The taxonomic records are assigned unique id's by the poppi-pdb program. Each family is assigned a unique id (from 1 to 255) and the genus and species fields are set to 0. The is_kp flag is set to 0.

Each genus within this family has its family field set to its parent family's identifier and is assigned a unique id (from 1 to 255) for its genus field.The species field and the is_kp flag are set to 0.

Each species within this genus has its family and genus fields set to the values used by the parent and is assigned a unique id (from 1 to 127) for its species field. The is_kp flag is set to 0.

Key Pair Records

The key pair records use this structure slightly differently: top-level keys are treated as family records in that they are assigned a unique id (from 1 to 255) for the family field and the genus and species fields are cleared. The is_kp flag is set to 1, to indicate that the record is a key pair.

Keys within a family, which lead to genera of that family, are structured as genus records of that family but with the is_kp flag set to 1. Similarly, keys within a genus, which lead to species of that genus, are like species records, but with the is_kp flag set to 1.
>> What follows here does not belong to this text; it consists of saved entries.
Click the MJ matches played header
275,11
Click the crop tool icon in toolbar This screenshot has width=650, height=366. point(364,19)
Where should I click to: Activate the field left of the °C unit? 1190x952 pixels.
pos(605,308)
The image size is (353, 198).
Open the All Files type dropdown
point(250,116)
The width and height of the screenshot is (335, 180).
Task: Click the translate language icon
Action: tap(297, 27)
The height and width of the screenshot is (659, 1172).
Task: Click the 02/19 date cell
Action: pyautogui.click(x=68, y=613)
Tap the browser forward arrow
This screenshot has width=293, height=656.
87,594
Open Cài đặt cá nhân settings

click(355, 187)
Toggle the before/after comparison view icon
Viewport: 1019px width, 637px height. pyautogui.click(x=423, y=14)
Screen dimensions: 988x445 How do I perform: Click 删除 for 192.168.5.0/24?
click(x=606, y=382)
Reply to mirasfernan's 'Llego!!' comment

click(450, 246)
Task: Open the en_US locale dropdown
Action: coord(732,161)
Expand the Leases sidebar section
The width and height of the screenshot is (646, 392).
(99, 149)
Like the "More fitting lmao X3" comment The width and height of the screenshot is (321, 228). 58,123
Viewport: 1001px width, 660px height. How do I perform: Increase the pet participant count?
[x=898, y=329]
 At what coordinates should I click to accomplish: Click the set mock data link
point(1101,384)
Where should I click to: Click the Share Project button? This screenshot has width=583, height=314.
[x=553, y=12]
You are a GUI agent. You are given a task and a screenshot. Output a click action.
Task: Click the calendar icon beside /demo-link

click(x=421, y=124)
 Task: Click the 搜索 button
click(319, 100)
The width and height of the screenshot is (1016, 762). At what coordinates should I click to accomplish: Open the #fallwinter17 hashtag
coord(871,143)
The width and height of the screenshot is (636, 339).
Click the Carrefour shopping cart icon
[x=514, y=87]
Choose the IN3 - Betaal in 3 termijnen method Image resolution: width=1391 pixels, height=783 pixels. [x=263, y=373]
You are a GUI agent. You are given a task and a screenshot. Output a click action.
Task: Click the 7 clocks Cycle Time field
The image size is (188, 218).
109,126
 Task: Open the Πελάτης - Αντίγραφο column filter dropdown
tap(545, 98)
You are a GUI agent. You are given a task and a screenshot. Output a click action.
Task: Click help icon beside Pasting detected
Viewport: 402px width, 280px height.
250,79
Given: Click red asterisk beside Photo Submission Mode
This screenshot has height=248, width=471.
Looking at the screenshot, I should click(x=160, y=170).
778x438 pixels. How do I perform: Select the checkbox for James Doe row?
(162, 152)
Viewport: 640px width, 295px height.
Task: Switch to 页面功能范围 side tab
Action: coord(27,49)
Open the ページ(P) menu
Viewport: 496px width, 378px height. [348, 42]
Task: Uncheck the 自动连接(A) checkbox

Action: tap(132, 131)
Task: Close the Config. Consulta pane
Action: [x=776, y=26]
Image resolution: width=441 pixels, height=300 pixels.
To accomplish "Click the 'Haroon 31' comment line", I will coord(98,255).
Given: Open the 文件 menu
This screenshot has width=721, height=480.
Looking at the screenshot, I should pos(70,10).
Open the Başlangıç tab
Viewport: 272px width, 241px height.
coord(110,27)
It should be noted that the id's of ordinary records and key pairs can overlap in the sense that it is legal to have both a family with the id 0x00420000 and a key with the id 0x00420080 where the only difference is that one has the is_kp bit clear and the other has it set.

Examples

In a version of the Poppi PDB the family Papavaraceae has the unique identifier 0x00020000, indicating that this is, in some sense, the second family in the database. The genus Papaver of this family has the id 0x00020100, as the first genus within this family. Papaver dubium, a species within Papaver has the id 0x0020103. It is the third species in the genus.

The first key-pair in Papavaraceae has the unique id 0x00020180. A key pair in Papaver has the unique id 0x00020184.

Categories

Palm OS has the notion of categories for records. Each PDB can have 16 categories and each record is in marked as being in one of these categories. The Palm API provides support for retrieving records based on their category. It is easy to see how categories apply to, say, an address book: you could have a “Personal” category for friends and family; a “Business” category for business contacts; and an “Unfiled“ category for those entries that haven't yet been put in a category. In this way the user can filter the display to only show personal contacts, or to show all contacts.

Poppi uses the categories “Family”, “Genus”, “Species” and “Key” to distinguish between the different types of record. This does not strictly follow the filtering concept given above as Poppi attempts to give the user a hierarchical view of the taxonomy.

In some ways, using both categories and unique identifiers is redundant as the unique identifiers can reveal whether a record is for a family, genus, species or key. The category mechanism is used on the assumption that the Palm OS API calls will be more efficient than my own identifier manipulation.

Category Block Structure

The Python module used to create the PDB file, prc.py, did not provide support for creating the Category Block structure needed by Palm OS applications that use categories. A simple Python class to implement this structure was created (see poppidb.py) and is used in the PDB creation process.

Size Estimates

The size of the PDB file is an important consideration. If the user can not access a sufficiently large body of information on their palm-top because of lack of space they may well find a traditional book more useful.

These estimates indicate that it would be possible to make available the full body of information from An Irish Flora in a size suitable for most Palm OS devices.

It should be noted that these estimates are based on the size of the PDB as it exists on the PC's file system. When installed to the Palm its structure is converted to that used internally by the Data Manager routines, which may introduce some overhead.

MeasurementNumberTotalSizeEstimated SizeNotes
Pages530010 KB600 KBIncludes key
Families413210 KB350 KBIgnores key
Estimates of Total PDB Size for An Irish Flora.

As larger XML files are produced it will be possible to make a better estimate of the the total file size.